Quant à Omphale, c’est l’une des créations les plus ravissantes de l’art contemporain. Harmonieuse perfection de la figure entière, noblesse et grâce de l’attitude, exquise pureté des traits, elle possède ce qui captive, ce qui charme, ce qui séduit. La tête, le col, les épaules, des bras admirables, dont l’un retient sur sa gorge à demi nue sa tunique dénouée, sont dessinés et modelés avec une fermeté, une précision sans sécheresse qui n’appartiennent qu’à l’art le plus savant et le plus délicat. Rien n’est dur ni heurté, rien n’est indécis ni flottant. La figure de l’Amour est charmante. Sa pose est exquise de grâce et d’abandon, et l’on sent à son regard intelligent et malin qu’il se complaît dans son œuvre. Les draperies, cette pierre de touche de la grande peinture, sont du plus beau caractère, et ce n’est qu’un maître qui a pu composer celles qui recouvrent les genoux d’Omphale. Je l’ai dit, on ne trouvera dans cette belle créature ni l’innocence et la pureté d’une vierge, ni la sévère beauté d’une matrone. Ce n’est pas la femme idéale, c’est une femme qui se nomme Omphale, que M. Gleyre a douée de certains instincts, de certaines passions, de certains sentimens, d’un caractère particulier, d’une individualité marquée, qui représentent nettement la pensée et l’intention de l’auteur. Cette donnée railleuse et un peu sceptique étant admise, je ne crains pas d’affirmer que nul ne résistera à tant de séduction, « sa grâce est la plus forte. » Et ce sourire lui-même, n’en ai-je pas médit tout à l’heure? n’y a-t-il dans l’expression, féminine au plus haut degré, complexe et railleuse du visage de la reine, aucune trace d’émotion et de bonté? Bien fol est qui s’y fie j’en conviens, mais je ne voudrais pas en dire le dernier mot.

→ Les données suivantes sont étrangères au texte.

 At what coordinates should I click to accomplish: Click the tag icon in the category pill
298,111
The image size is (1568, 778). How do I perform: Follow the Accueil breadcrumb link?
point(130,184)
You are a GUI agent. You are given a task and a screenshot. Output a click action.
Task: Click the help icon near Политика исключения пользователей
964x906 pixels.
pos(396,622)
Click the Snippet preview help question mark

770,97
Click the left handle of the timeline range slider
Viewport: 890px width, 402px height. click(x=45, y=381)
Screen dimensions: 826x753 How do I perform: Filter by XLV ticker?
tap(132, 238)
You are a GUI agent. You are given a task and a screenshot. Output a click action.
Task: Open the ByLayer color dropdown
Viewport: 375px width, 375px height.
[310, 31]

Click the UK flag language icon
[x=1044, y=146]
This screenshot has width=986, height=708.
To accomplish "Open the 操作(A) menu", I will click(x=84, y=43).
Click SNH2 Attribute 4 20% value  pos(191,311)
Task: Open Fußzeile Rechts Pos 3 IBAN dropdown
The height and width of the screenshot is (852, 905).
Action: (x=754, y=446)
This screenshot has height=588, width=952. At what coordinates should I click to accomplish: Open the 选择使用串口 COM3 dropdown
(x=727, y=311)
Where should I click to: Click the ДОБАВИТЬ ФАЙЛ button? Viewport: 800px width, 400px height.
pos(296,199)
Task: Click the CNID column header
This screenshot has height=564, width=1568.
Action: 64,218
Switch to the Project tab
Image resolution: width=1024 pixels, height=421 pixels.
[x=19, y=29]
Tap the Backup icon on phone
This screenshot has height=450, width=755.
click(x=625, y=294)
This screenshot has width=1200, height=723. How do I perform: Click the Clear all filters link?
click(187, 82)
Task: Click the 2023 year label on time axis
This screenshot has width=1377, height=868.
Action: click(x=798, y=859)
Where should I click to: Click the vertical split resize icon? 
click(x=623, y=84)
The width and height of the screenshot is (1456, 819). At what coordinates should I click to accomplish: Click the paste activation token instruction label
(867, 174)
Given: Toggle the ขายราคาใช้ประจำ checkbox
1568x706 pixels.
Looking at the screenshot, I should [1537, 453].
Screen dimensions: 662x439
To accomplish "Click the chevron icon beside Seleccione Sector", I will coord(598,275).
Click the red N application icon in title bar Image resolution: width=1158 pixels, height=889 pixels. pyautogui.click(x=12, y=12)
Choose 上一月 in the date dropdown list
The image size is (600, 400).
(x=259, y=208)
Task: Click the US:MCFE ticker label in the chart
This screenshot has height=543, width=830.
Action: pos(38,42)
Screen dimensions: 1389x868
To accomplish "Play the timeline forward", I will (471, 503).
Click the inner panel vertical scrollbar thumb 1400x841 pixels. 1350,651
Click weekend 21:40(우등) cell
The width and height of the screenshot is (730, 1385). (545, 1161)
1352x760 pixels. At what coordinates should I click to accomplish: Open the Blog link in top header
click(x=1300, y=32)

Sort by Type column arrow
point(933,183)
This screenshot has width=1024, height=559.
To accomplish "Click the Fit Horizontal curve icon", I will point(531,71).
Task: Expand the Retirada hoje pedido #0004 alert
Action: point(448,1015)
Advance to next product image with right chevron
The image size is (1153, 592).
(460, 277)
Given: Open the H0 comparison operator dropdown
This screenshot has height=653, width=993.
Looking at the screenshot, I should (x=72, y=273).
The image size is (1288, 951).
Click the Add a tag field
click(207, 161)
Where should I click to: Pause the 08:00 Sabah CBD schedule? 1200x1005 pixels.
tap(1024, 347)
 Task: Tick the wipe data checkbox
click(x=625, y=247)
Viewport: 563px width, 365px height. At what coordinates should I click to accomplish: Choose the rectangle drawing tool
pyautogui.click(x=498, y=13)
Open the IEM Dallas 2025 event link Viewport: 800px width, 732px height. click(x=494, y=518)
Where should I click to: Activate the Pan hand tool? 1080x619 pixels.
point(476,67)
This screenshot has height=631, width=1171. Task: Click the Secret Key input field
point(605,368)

Du reste, que les philosophes et les moralistes discutent et contestent l’excellence du sentiment qui anime l’Omphale de M. Gleyre! leurs raisonnemens auront peu de prise sur l’esprit de ceux qui pensent que la beauté est le but suprême de l’art. Ce n’est pas à la conscience ou à la raison que s’adresse avant tout l’artiste. Il faut sans doute que sa pensée soit vraie, intéressante, humaine; mais il cherche moins à convaincre qu’à toucher. Il excite l’admiration, l’enthousiasme : il émeut, et lorsqu’il a montré à l’âme enivrée et ravie la forme parfaite de l’idée qu’il a rêvée, il a atteint le but qu’il se proposait. En contemplant cette belle et harmonieuse figure, je ne me souviens plus des amours du héros thébain et de la reine de Lydie. J’oublie l’ironie de l’une, l’abaissement de l’autre. Je ne tiens plus aucun compte du temps et des circonstances. Je me sens transporté dans un monde idéal, monde vers lequel l’imagination nous entraîne et que l’artiste est chargé de montrer à nos sens.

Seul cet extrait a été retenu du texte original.